HOW TO COMPLETE THIS TASK » Write out the line that holds "The width and" together with every line that follows it to the end of the material below, exactly. Omit the pictures.
* * * *
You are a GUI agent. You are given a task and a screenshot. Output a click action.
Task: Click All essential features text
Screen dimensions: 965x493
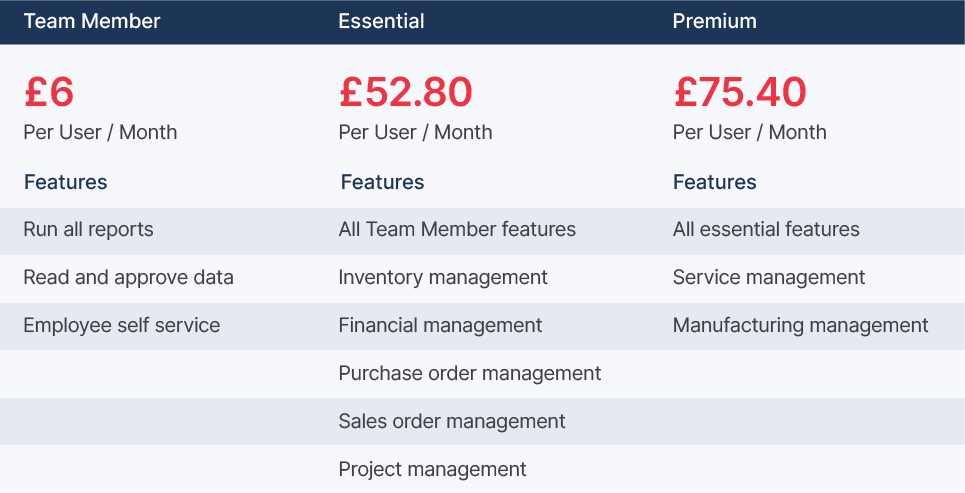[x=766, y=230]
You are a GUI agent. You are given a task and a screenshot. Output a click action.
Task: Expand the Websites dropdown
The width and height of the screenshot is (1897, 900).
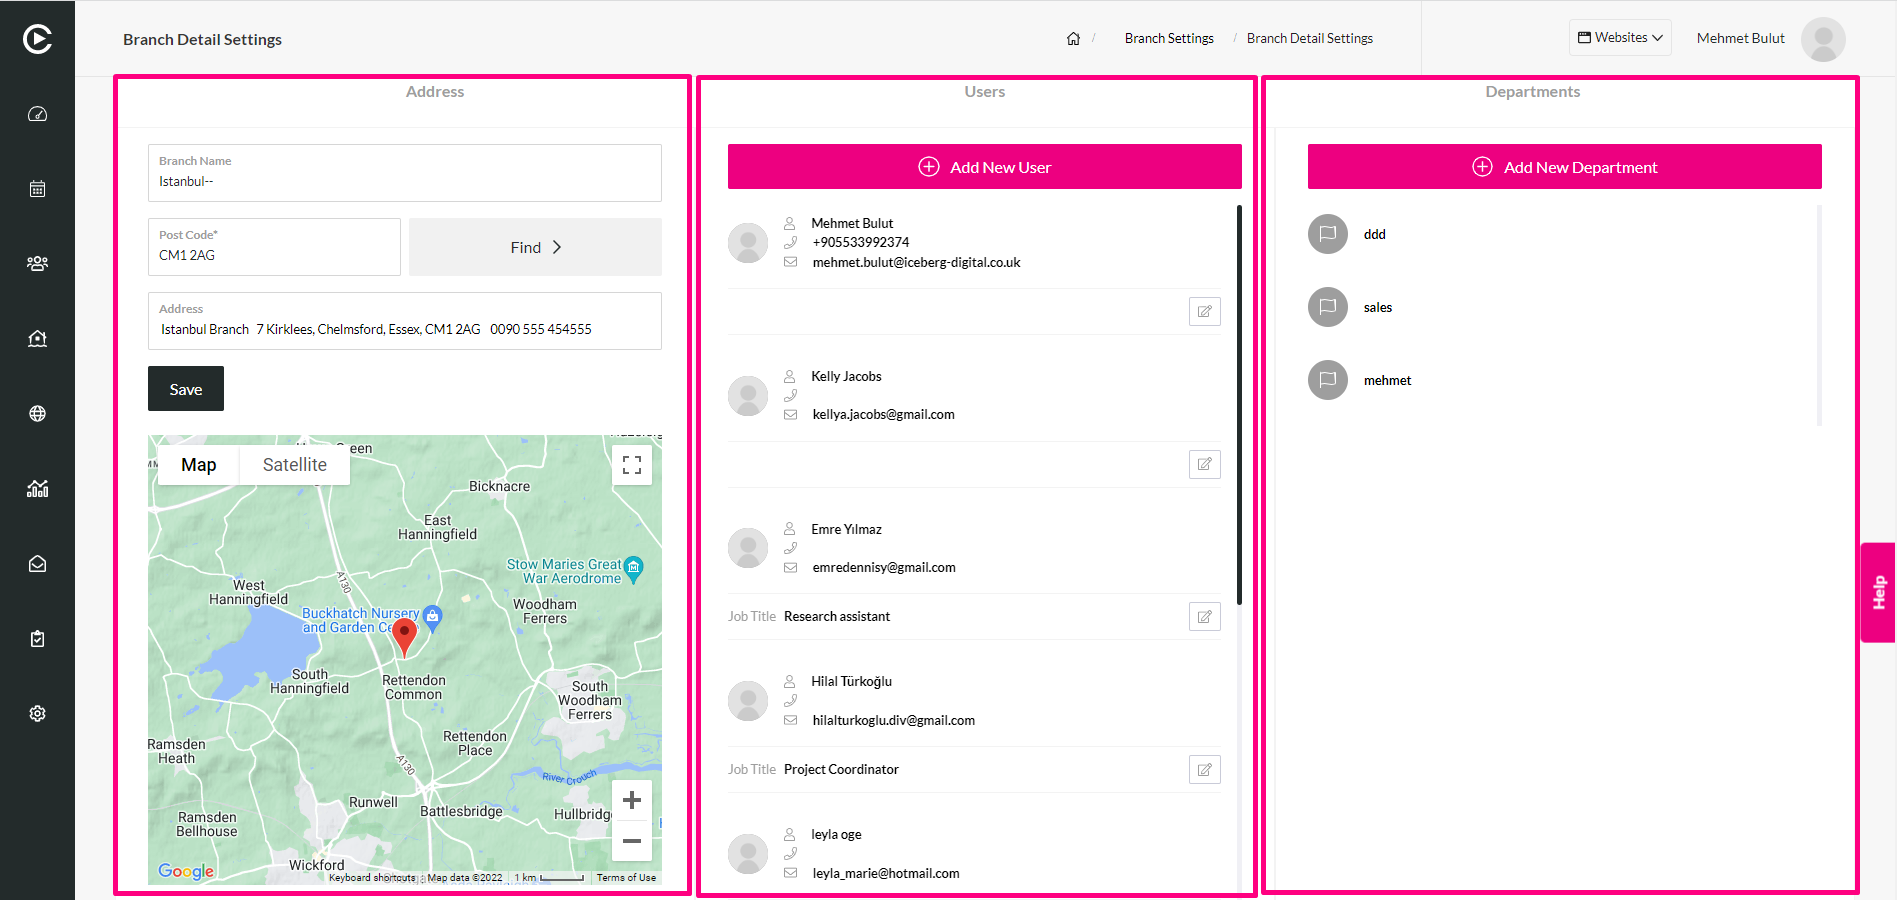pyautogui.click(x=1620, y=38)
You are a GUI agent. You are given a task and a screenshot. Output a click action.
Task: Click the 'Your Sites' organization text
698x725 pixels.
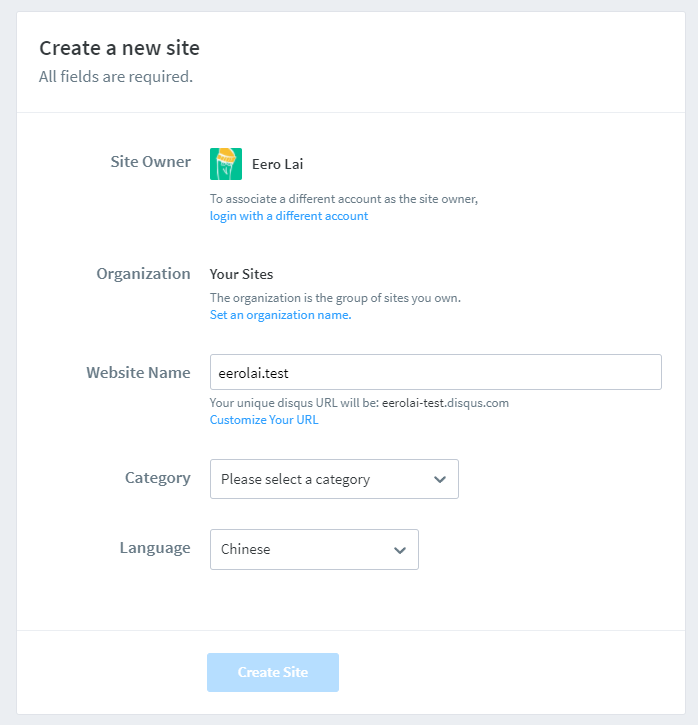[241, 274]
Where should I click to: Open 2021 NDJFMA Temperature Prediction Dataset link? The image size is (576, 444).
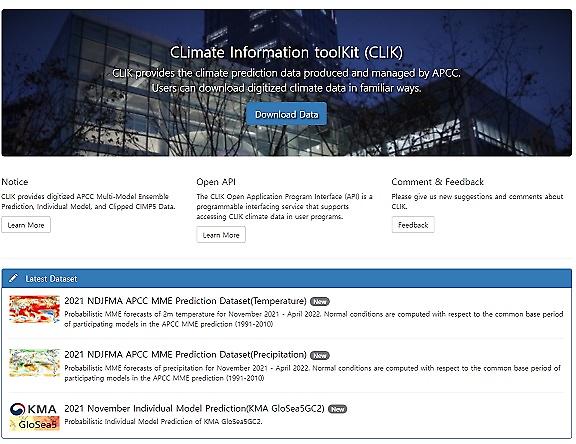(185, 301)
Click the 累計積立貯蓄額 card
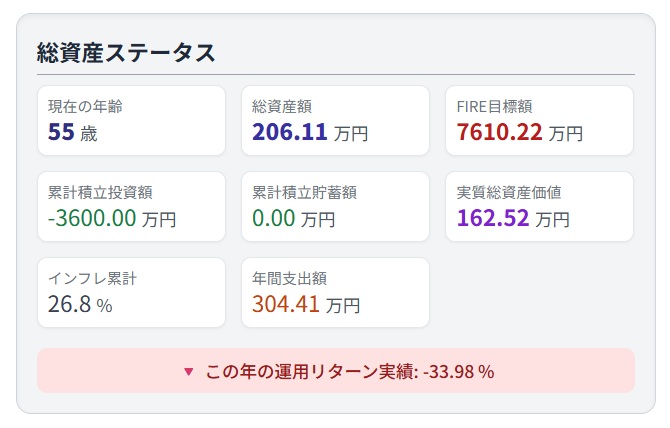 (335, 206)
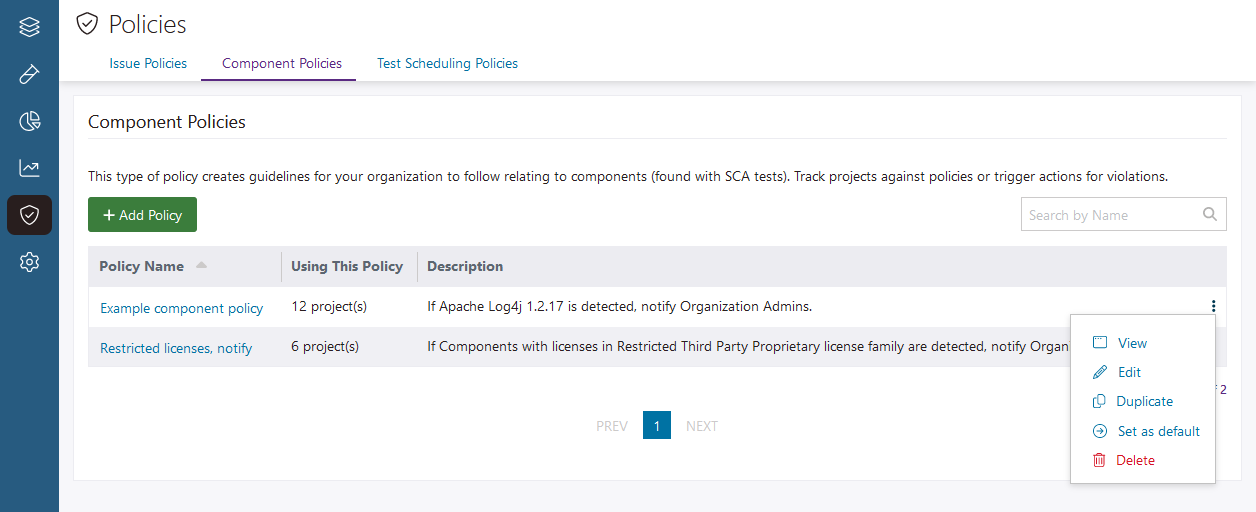Sort by Policy Name column arrow
Screen dimensions: 1256x512
click(201, 266)
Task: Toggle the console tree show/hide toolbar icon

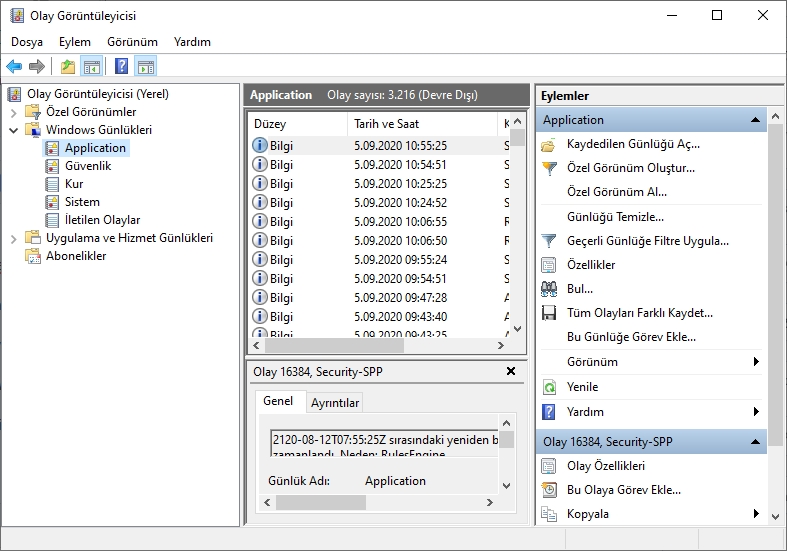Action: 92,66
* * * *
EXERCISE SOLUTION »
The width and height of the screenshot is (1897, 900).
pyautogui.click(x=1620, y=38)
You are a GUI agent. You are given a task and a screenshot. Output a click action.
Task: Click the 'Your Sites' organization text
698x725 pixels.
[241, 274]
Where should I click to: Open 2021 NDJFMA Temperature Prediction Dataset link? The image size is (576, 444).
(185, 301)
Click the 累計積立貯蓄額 card
 (335, 206)
Sort by Policy Name column arrow
Screen dimensions: 1256x512
click(201, 266)
Task: Toggle the console tree show/hide toolbar icon

Action: 92,66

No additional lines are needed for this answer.